Jutstice Kennedy and the Environment: Property, States' Rights, and the Search For Nexus


Justice Anthony Kennedy, now clearly the pivot of the Roberts Court, is the Court’s crucial voice in environmental and natural resources law cases. Kennedy’s central role was never more evident than in the two most celebrated environmental and natural resources law cases of 2006: Kelo v. New London and Rapanos v. U.S., since he supplied the critical vote in both: upholding local use of the condemnation power for economic development under certain circumstances, and affirming federal regulatory authority over wetlands which have a significant nexus to navigable waters. In each case Kennedy’s sole concurrence was outcome determinative.

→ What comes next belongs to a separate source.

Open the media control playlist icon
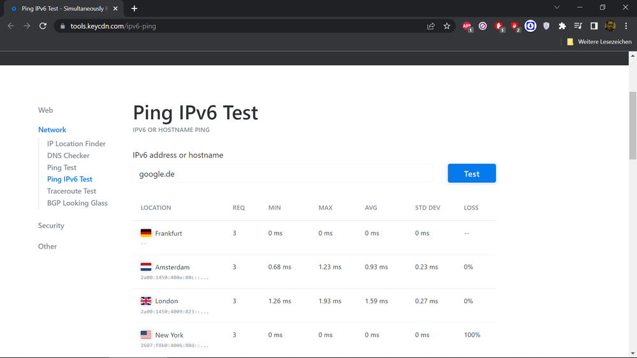This screenshot has width=637, height=358. point(578,26)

Justice Kennedy has in fact been the needle of the Supreme Court’s environmental and natural resources law compass since his nomination to the Court in 1988. Although Kennedy wrote surprisingly few environmental and natural resources law opinions during his tenure on the Rehnquist Court, over his first eighteen years on the Court, he was in the majority an astonishing 96 percent of the time in environmental and natural resources law cases—as compared to his generic record of being in the majority slightly over 60 percent of the time. And Kennedy now appears quite prepared to assume a considerably more prominent role on the Roberts Court in the environmental and natural resources law field.

This article examines Kennedy’s environmental and natural resources law record over his first eighteen years on the Supreme Court and also on of the Ninth Circuit in the thirteen years before that. The article evaluates all of the environmental law and natural resources law cases in which he wrote an opinion over those three decades, and it catalogues his voting record in all of the cases in which he participated on the Supreme Court in an appendix. One striking measure of Justice Kennedy’s influence is that, after eighteen years on the Court, he has written just one environmental dissent—and that on states’ rights grounds, which is one of his chief priorities.

The article maintains that Kennedy is considerably more interested in allowing trial judges to resolve cases on the basis of context than he is in establishing broadly applicable doctrine: Kennedy is a doctrinal minimalist. By consistently demanding a demonstrated “nexus” between doctrine and facts, he has shown that he will not tolerate elevating abstract philosophy over concrete justice. For example, he is interested in granting standing to property owners alleging regulatory takings, but he is quite skeptical about the substance of their claims. Another example of his nuanced approach concerns his devotion to states’ rights—which is unassailable—yet he has been quite willing to find federal preemption when it serves deregulation purposes. On the other hand, as his opinion in Rapanos reflects, Kennedy is far from an anti-regulatory zealot. But he does seem to prefer only one level of governmental regulation.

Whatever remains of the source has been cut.